Eric nunca sabría lo muy cerca que había estado de que le rompiesen la nariz en un coche en marcha. Sólo le salvó la mirada insistente de Estrella.
—Una vez tuve un amigo —dije—. Éramos como vosotros, íbamos a correr vías en Texas y Louisiana.
—¿Correr vías? —dijo Eric.
—Saltar a los vagones vacíos, en los trenes.
—Como hacer dedo.
—Sí. Una noche en Galveston nos fuimos de jarana…
—¿Qué es eso? —preguntó Estrella.
—De juerga, a beber. Bueno, al día siguiente me desperté y Hollister no estaba por ninguna parte. Había desaparecido por completo. Esperé un día o dos, pero luego tuve que irme antes de que las autoridades locales me arrestaran por vagabundeo y me llevaran a una cuerda de presos.
Me di cuenta de que ahora Eric me veía de otro modo. Pero no me preocupaba en absoluto aquel joven idiota.
—¿Y qué le pasó a tu amigo? —preguntó Estrella.

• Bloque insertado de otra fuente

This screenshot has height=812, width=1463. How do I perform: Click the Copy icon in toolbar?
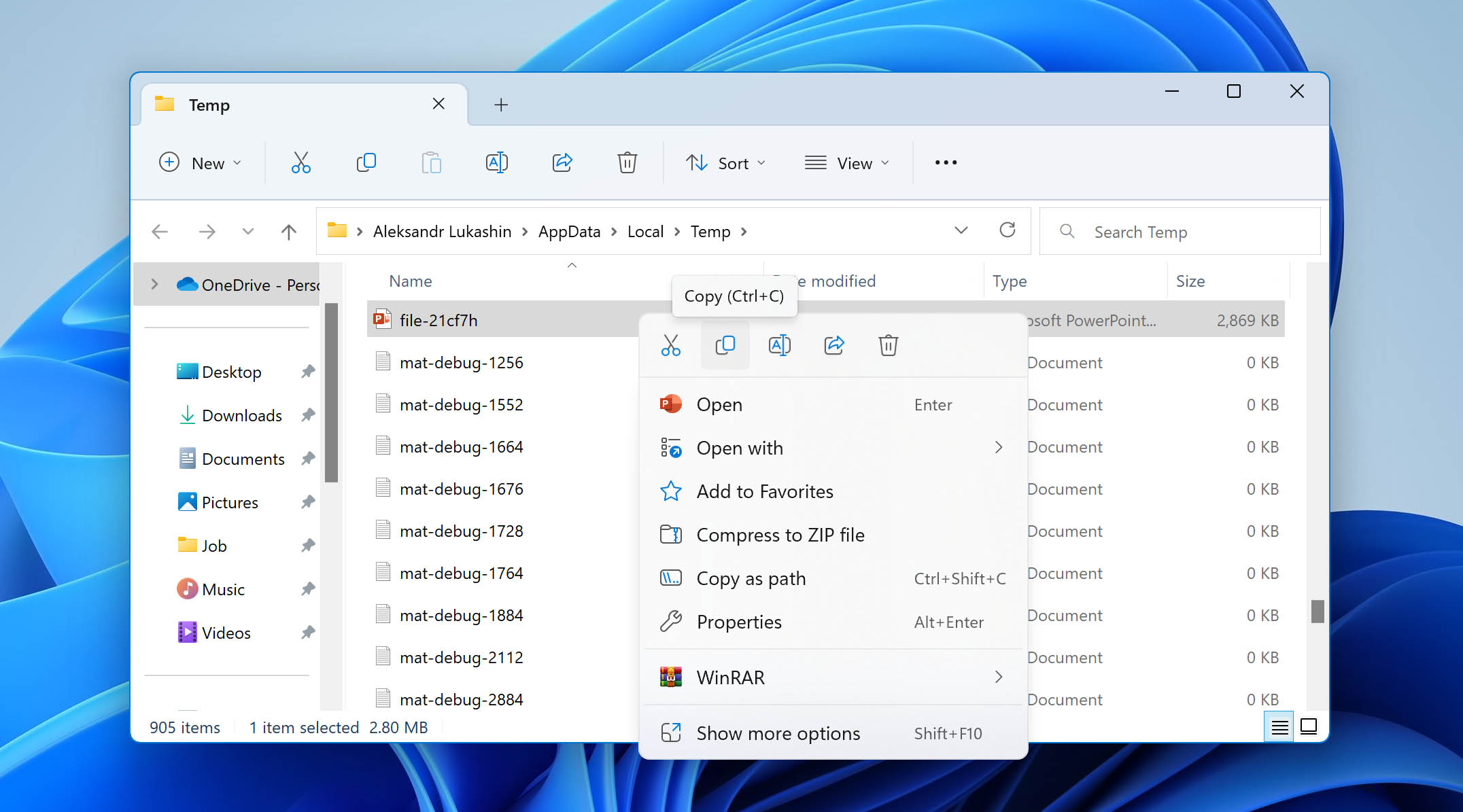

—Veinte años después, iba conduciendo por Compton y le vi andando por la calle. Se había puesto gordo y se le había caído mucho pelo, pero seguía siendo Holly.
—¿Le preguntaste qué le pasó? —preguntó Eric.
—Había conocido a una chica después de que yo me desmayara aquella noche. Pasaron la noche juntos, y también los dos días siguientes, bebiendo todo el tiempo. Un día, Holly se despertó y se dio cuenta de que en algún momento se habían casado… ni siquiera recordaba haber dicho «sí, quiero».
—Uau —dijo Eric, en tono bajo.
—¿Y siguieron juntos? —quiso saber Estrella.
—Fui con Hollister a su casa y la conocí. Tenían cuatro hijos. Era fontanero del ayuntamiento y ella hacía pasteles para un restaurante en la misma calle. ¿Sabéis lo que ella me dijo?
—¿Qué? —preguntaron los dos chicos al unísono.
—Que la noche que conoció a Holly, fui yo quien me la ligué en el tugurio del pueblo. Congeniamos bastante bien, pero yo había bebido demasiado y me quedé inconsciente. Cuando Holly llegó al pequeño cobertizo donde nos alojábamos, Sherry (ése era el nombre de la mujer) le preguntó si podía acompañarla a casa. Y así fue como acabaron juntos.
—¿Te quitó la novia? —dijo Eric, indignado.
Eric frunció el ceño al oír aquello, y me pareció ver la primera sombra en sus maravillosas ideas de vida comunal. Me hizo sonreír.
Les dejé a la salida, a los pies de la rampa que tenía que tomar para ir al aeropuerto.
—No era mía, hermano. Aquel cobertizo era nuestra pequeña comuna privada. Lo único mío era yo mismo, y Sherry entregaba sus cosas a quien ella quería.
Mientras Eric se esforzaba por sacar las mochilas del asiento trasero, Estrella me pasó los delgados bracitos en torno al cuello y me besó en los labios.
—Gracias —me dijo—. Eres estupendo de verdad.
Le di diez dólares y le dije que tuviera cuidado.
—Dios proveerá —dijo ella.
Eric le tendió una mochila entonces y los dos cruzaron la carretera.